How many of them were there? What did they want? Were they Awakened? What did the other world look like?

Fei Yuhan had no answers. She had only inference, and inference stacked on inference had its limits.

What she could observe was what they had done — and what they had done, at every point she could trace, was fight the Erosion. Roland had killed Fallen Evils on every occasion she was aware of. The joint mission was the cleanest example: she had lost consciousness, and before she had, she’d heard a voice report “Your Majesty, everyone has been knocked out.” She had also noticed Roland avoiding her deliberately, in the precise way a person avoids someone who has noticed something they’d prefer unnoticed. Any one of those details could be coincidence. Together they described a pattern.

More importantly: if Roland had wanted to conceal what happened that night, he could have simply let the magic creature finish the work and left the scene. The creature would have taken the blame. Nobody would have questioned it.

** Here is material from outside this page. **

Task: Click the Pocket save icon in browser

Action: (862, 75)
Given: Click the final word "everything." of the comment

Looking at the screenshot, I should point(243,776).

He had chosen not to.

She believed Roland was helping this world.

That was why she had said nothing to the Association. She had no hard evidence, and she had something more valuable than evidence: a working theory she was not yet ready to surrender to other people’s judgment.

Both Roland and Valkries were concealing their true identities. She did not know why. She wanted to understand before she decided what to do about it, and the only way to understand was to keep watching.

The telephone rang.

”…I see. Got it.”

She hung up and nodded to Valkries. “Mr. Rock needs something from me. I have to go.”

“Of course. Go.”

“Tomorrow, then.”

“Wait —” Valkries caught her at the doorway. “Captain. Could you bring some books about technology tomorrow? Anything — encyclopedias, whatever you can find.”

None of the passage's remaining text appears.